Just for background, for literally most of my adult life I've had moderate hip pain on the left side near the psoas area. It manifests sharply when I bring my left knee up to my chest and then inwards.

Well this always screws up my squats because as I get down, the hip pain kicks in sharply, so it forces me off to the right to ease the pain. I usually try to consciously correct the leaning, but it's hard because my body has been wanting to do it for years.

The other night I found something good but very very odd.

I was waiting in between sets, and I saw the leg raise station. I never do them, but I had been getting more flexible and I wanted to see how good my form was with the new range of motion. Well my form rocked, and I pumped out 10 good ones. Then I go to do squats, and hot dog the pain wasn't there that time. It was so weird having no pain, it took me a few reps to actually finally start settling down in the middle between my legs. But it was great.

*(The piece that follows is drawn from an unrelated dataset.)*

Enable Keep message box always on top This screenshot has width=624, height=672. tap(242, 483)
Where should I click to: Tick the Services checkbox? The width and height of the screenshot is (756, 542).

I was stronger too.

The tightness/pain came back slowly a few minutes later. So I've discovered that doing leg raises temporarily nulls my hip pain. Weird. This confirms that it's my hip flexors, which I strongly suspected. Anyone heard of this ever?
 
How do you do this leg raise exercise?
 
I have had similar pain for like 20 years. Gets bad sometimes with squats and has fucked up my form for years. My hips are very inflexible despite frequent stretching. I have to squat with a really wide stance or I can't go deep.

Please post if you experience anything different with this....
 
wnt2bBeast said:
do ultra wide sumos
even the girl hip machines too

I highly suggest against this...back when I had hip dysfunction (sounds exactly similar to casualbb's) I tried a set of wide sumos (since I couldn't squat properly) and it put my hip out of commission for a month.

Casual, this is a just a trial since I can't see you in person, but would you try this warmup routine, and then try squatting to see if there is any difference:

Cobra on Elbows - 1 minute
Static Extension - 2 minutes
Runner's stretch - 1 minute each side (put your hands on a bench or something if the floor is too much stretch)
Downward dog - 1 minute
Airbench - 2 minutes (tilt your pelvis to round your lower back against the wall, that way the thighs support the trunk properly)

I'd like some feedback, though I imagine you might need something more extensive. Try it, though.
 
Debaser said:
I highly suggest against this...back when I had hip dysfunction (sounds exactly similar to casualbb's) I tried a set of wide sumos (since I couldn't squat properly) and it put my hip out of commission for a month.

Casual, this is a just a trial since I can't see you in person, but would you try this warmup routine, and then try squatting to see if there is any difference:

Cobra on Elbows - 1 minute
Static Extension - 2 minutes
Runner's stretch - 1 minute each side (put your hands on a bench or something if the floor is too much stretch)
Downward dog - 1 minute
Airbench - 2 minutes (tilt your pelvis to round your lower back against the wall, that way the thighs support the trunk properly)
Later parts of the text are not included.